Long QT, certain arrhythmias

Heart failure (negative inotropic effect)

Nail infections

Weekly pulse dosing

Pulse or continuous dosing

Pregnancy

Avoid (teratogenic risk)

Contraindicated

Fluconazole is the first choice for most Candida and Cryptococcus infections given its predictable oral bioavailability and excellent CNS penetration. Itraconazole covers a broader mould spectrum and is preferred for Aspergillus and endemic mycoses, but its variable absorption and cardiac contraindications complicate use.

FAQs

  1. What is fluconazole used for?

    Fungal infections including vaginal candidiasis, oropharyngeal and oesophageal candidiasis, cryptococcal meningitis, dermatophyte infections and fungal prophylaxis in immunocompromised patients. 

  2. What is the correct dosage of fluconazole tablets?

    Ranges from a single 150 mg dose for uncomplicated vaginal candidiasis to 400 mg daily for cryptococcal meningitis. Nail infections use weekly 150 mg doses for three to six months. Always follow the prescribing doctor’s specific regimen.

  3. How should fluconazole be taken orally?

    With or without food at consistent times each day for multi-dose courses. Swallow tablets whole. Shake the suspension before each use. Do not rely on household spoons for liquid measurements.

  4. How long does fluconazole take to work?

    Symptomatic relief from vaginal candidiasis typically begins within 24 hours of a single dose. Nail infections take weeks to months before visible improvement appears. Oropharyngeal infections usually respond within a few days of starting treatment.

  5. What are the common side effects of fluconazole?

    Common side effects are:

    • Nausea

    • Headache

    • Diarrhoea 

    • Skin rash.

  6. Can fluconazole cause liver problems?

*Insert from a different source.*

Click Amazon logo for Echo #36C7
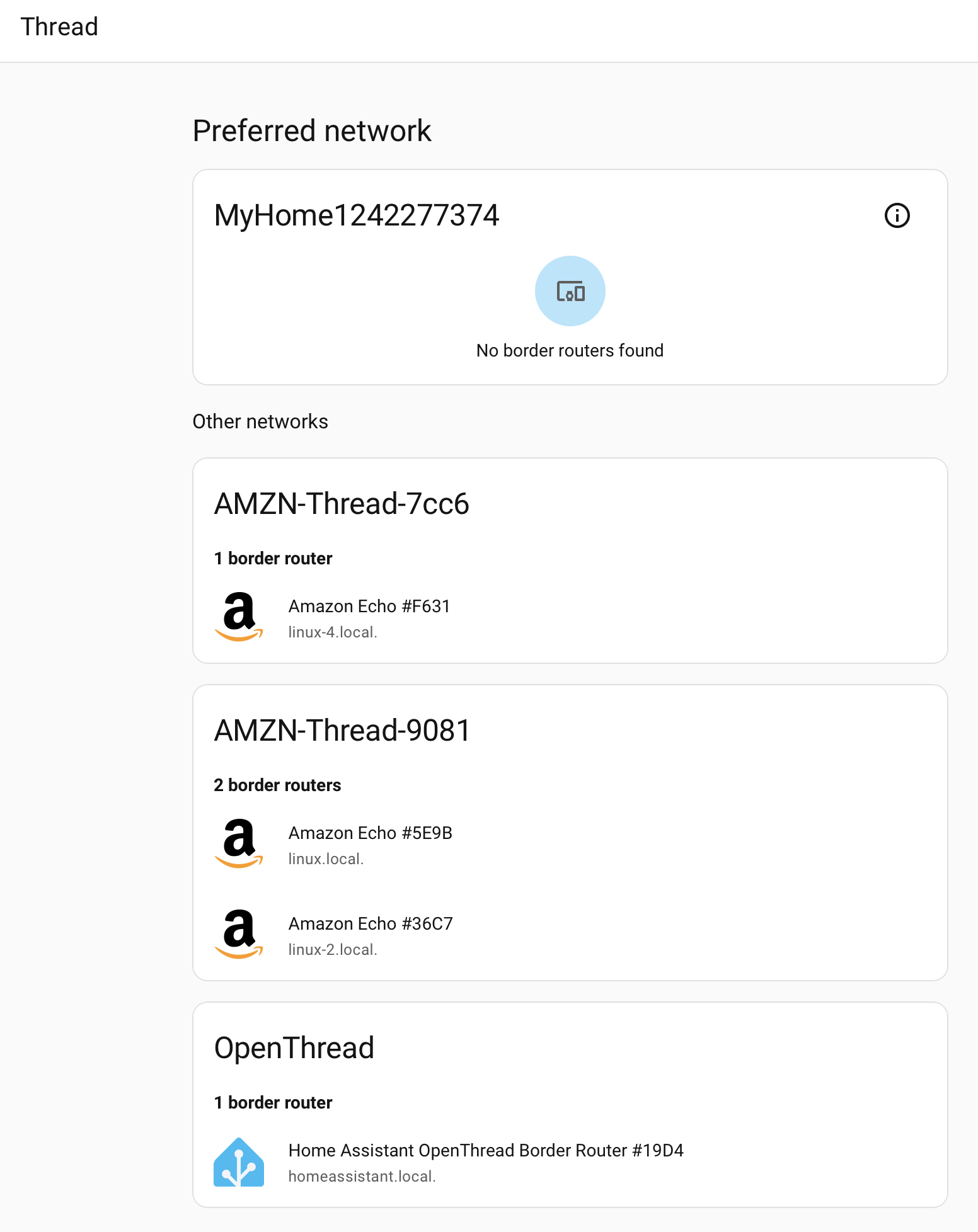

    Yes though serious hepatotoxicity is uncommon at standard doses. Risk increases with high doses, prolonged courses and pre-existing liver disease. Liver enzyme elevation without symptoms is more common and usually resolves on stopping the drug.

  7. Is fluconazole safe for long-term use?

    For defined indications such as suppression of cryptococcal meningitis in HIV patients, long-term use is an established practice with regular monitoring. Routine or self-initiated long term use without medical oversight is not appropriate.

  8. Can fluconazole be taken during pregnancy or breastfeeding?

    High-dose fluconazole carries documented teratogenic risk, particularly in the first trimester. A single low dose for vaginal infection is debated — most clinicians prefer topical antifungals during pregnancy. It passes into breast milk; breastfeeding is generally avoided during treatment.

  9. Is fluconazole safe for children?

    Yes, with weight-appropriate dosing at 3 to 6 mg/kg daily depending on indication. It is used for neonatal candidiasis, oral thrush and other paediatric fungal infections. A doctor sets the dose and duration.

  10. Who should avoid taking fluconazole tablets?

    Patients with known hypersensitivity to azole antifungals, those with congenital long QT syndrome, anyone taking cisapride or other contraindicated QT-prolonging drugs, and pregnant women particularly in the first trimester should avoid higher doses. Patients with significant liver or renal impairment need dose adjustment rather than avoidance in most cases.